White House releases net zero roadmap

The White House this morning announced a new initiative to help achieve net-zero emissions and promised to direct research and billions of federal dollars toward 37 “game-changing” energy technologies.

The Net-Zero Game Changers initiative, as it is called, is led by a 17-agency task force, chaired by President Joe Biden’s climate advisers. The administration also released a new roadmap identifying five initial key areas for energy research and development to achieve net zero by 2050: power grids, aviation, fusion energy, efficient buildings and net zero fuels and industrial products.

According to the administration, scaling up federal work in these five areas could generate climate jobs and environmental justice benefits and improve the nation’s energy security.

“The purpose of this exercise is to accelerate deployment even faster and further,” Arati Prabhakar, director of the White House Office of Science and Technology Policy, said in a call with reporters yesterday.

As part of the initiative, the administration will pour funds from the bipartisan Infrastructure Act, the CHIPS and Science Act and the Cut Inflation Act into the five areas, the White House said. . Federal agencies will also strengthen their own coordination in priority areas and establish roadmaps to improve technologies at the laboratory scale and to generalize them.

Shalanda Young, director of the White House Office of Management and Budget, said on the call that the new roadmap will serve as a “comprehensive climate innovation strategy to help guide all of these investments.”

The White House said it has identified the 37 categories of “game-changing” technologies in federal agencies. They include advanced forms of nuclear, solar and geothermal power generation; advanced batteries, electric planes and high-speed trains; low carbon forms of aluminum, chemicals and concrete; emission reductions from livestock and agriculture; and direct air capture or other forms of CO2 removal.

The initiative is based on the idea that the Paris target of zeroing greenhouse gas emissions by 2050 is unattainable without new or vastly improved forms of energy. The International Energy Agency has concluded that nearly half of the emissions reductions needed to reach net zero will have to come from technologies in the demonstration or prototype stage – a conclusion cited by the White House task force .

“Success will require a nearly complete transformation of today’s energy system” – something that would require “unprecedented effort, scale and creativity,” the task force wrote in the roadmap.

However, some of the technologies supported by the White House have come under criticism.

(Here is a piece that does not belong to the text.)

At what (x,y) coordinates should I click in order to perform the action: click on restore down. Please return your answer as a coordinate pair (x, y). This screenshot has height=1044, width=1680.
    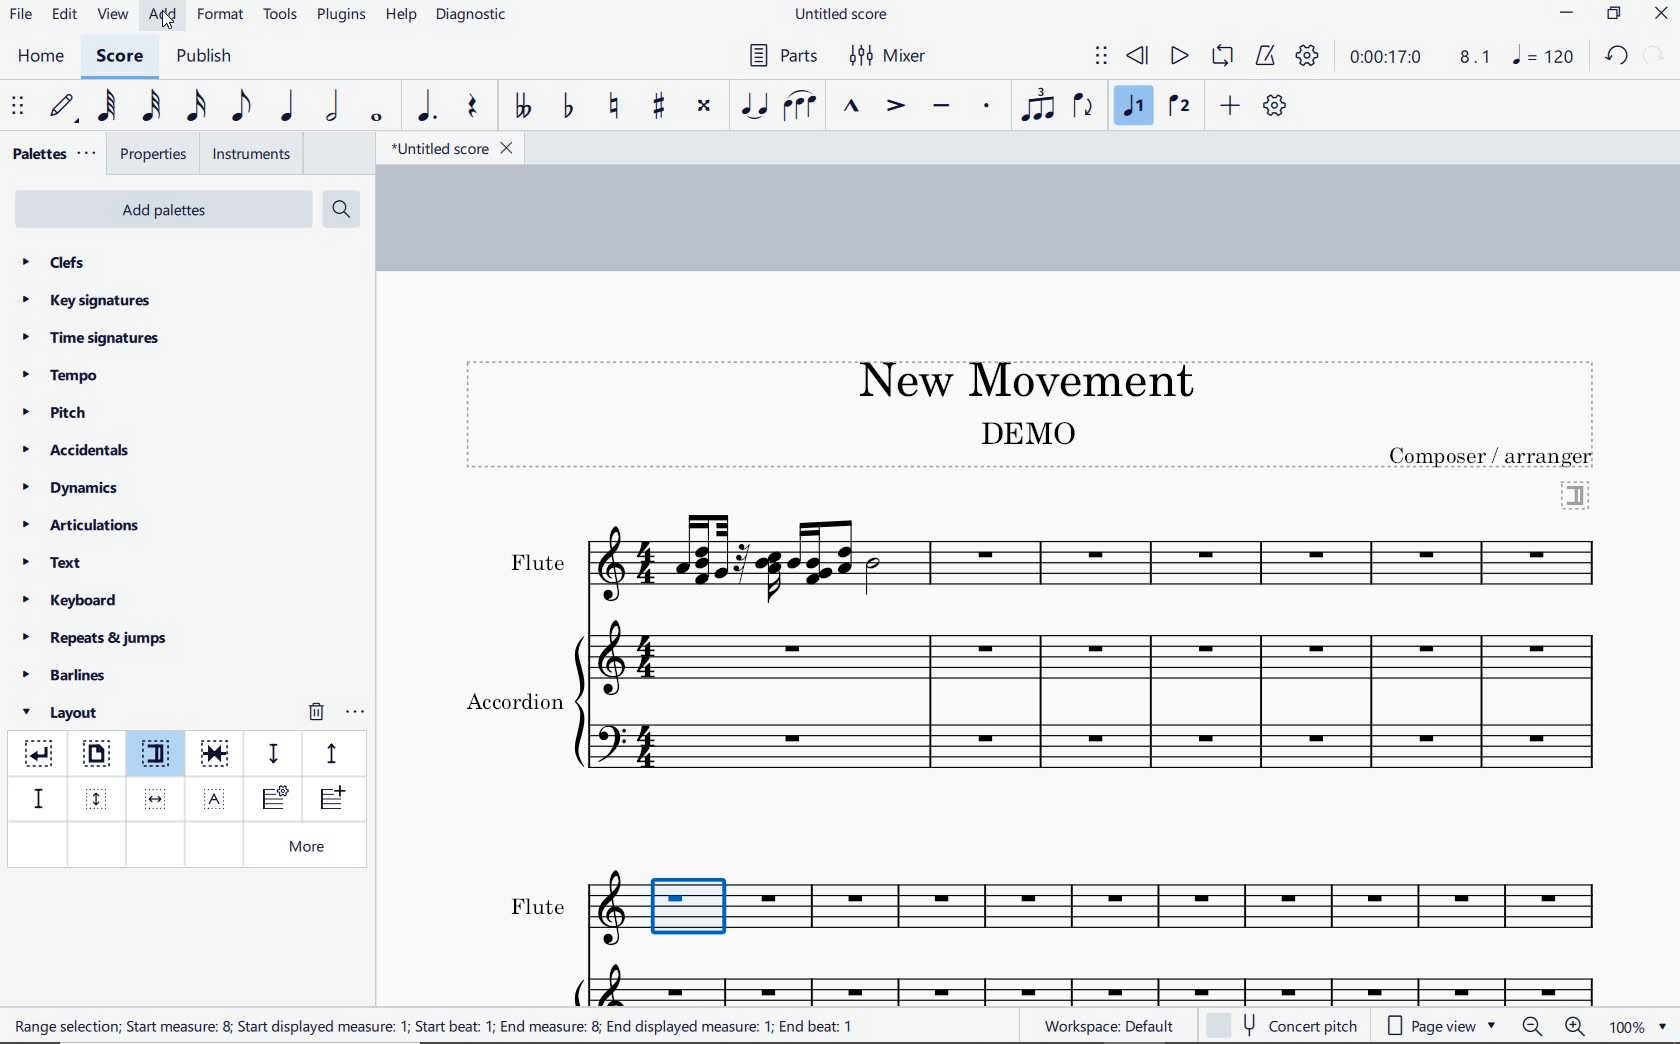
    Looking at the image, I should click on (1615, 15).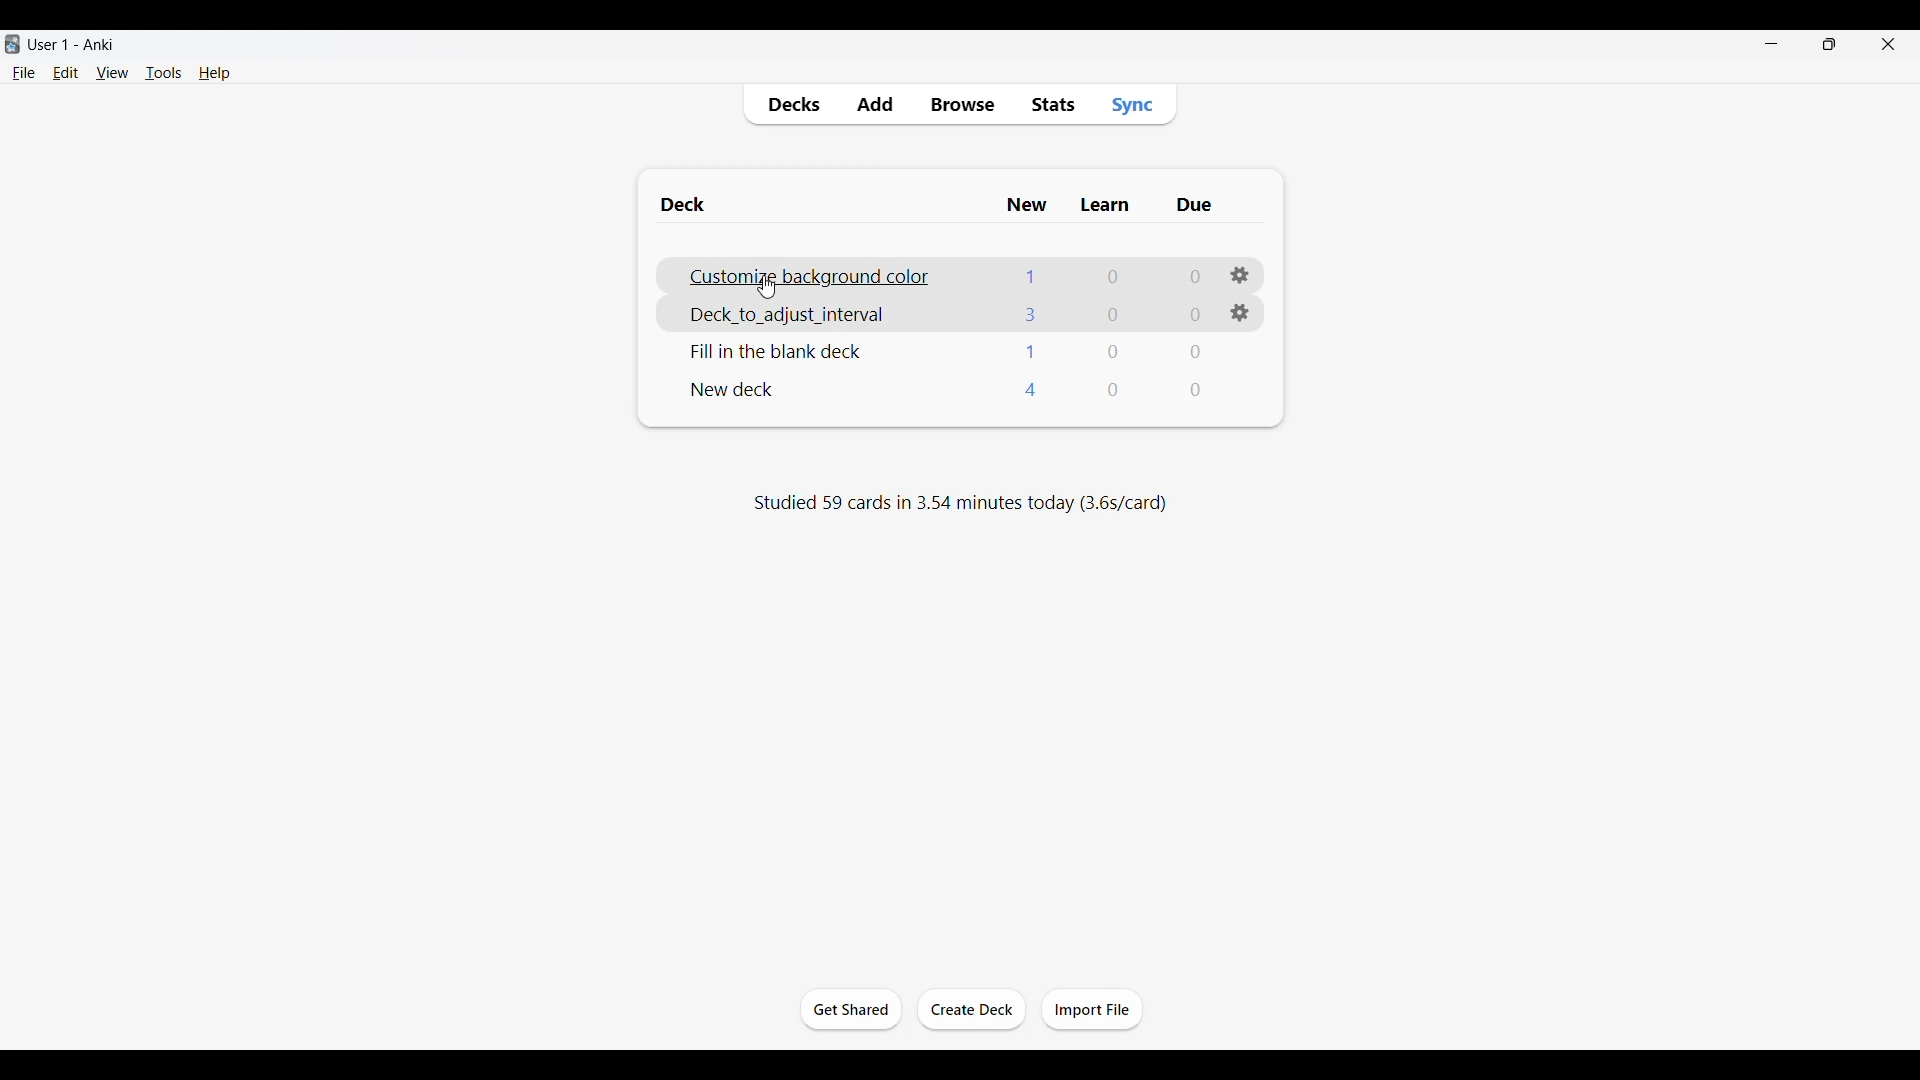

Carbon capture and its associated transport and storage infrastructure, for example, are hated by some environmentalists who say they prolong the use of fossil fuels and are expensive.

The administration also announced an initial $1.5 billion in Cut Inflation Act grants to build and upgrade facilities at the nation’s national laboratories, ranging from basic energy science programs fusion energy and advanced computing.

“America is investing heavily in science today to enable the solutions of tomorrow,” Energy Secretary Jennifer Granholm said on the call.

Clean energy innovation, among other types of science and technology, would thwart China’s influence, she argued.

“Two decades ago, we invested up to five times more than China in development, and now we’re barely ahead,” she said.

With new federal funds due to come out of Biden-backed laws, she added, “we can stop giving ground.”

This story also appears in Climate wire.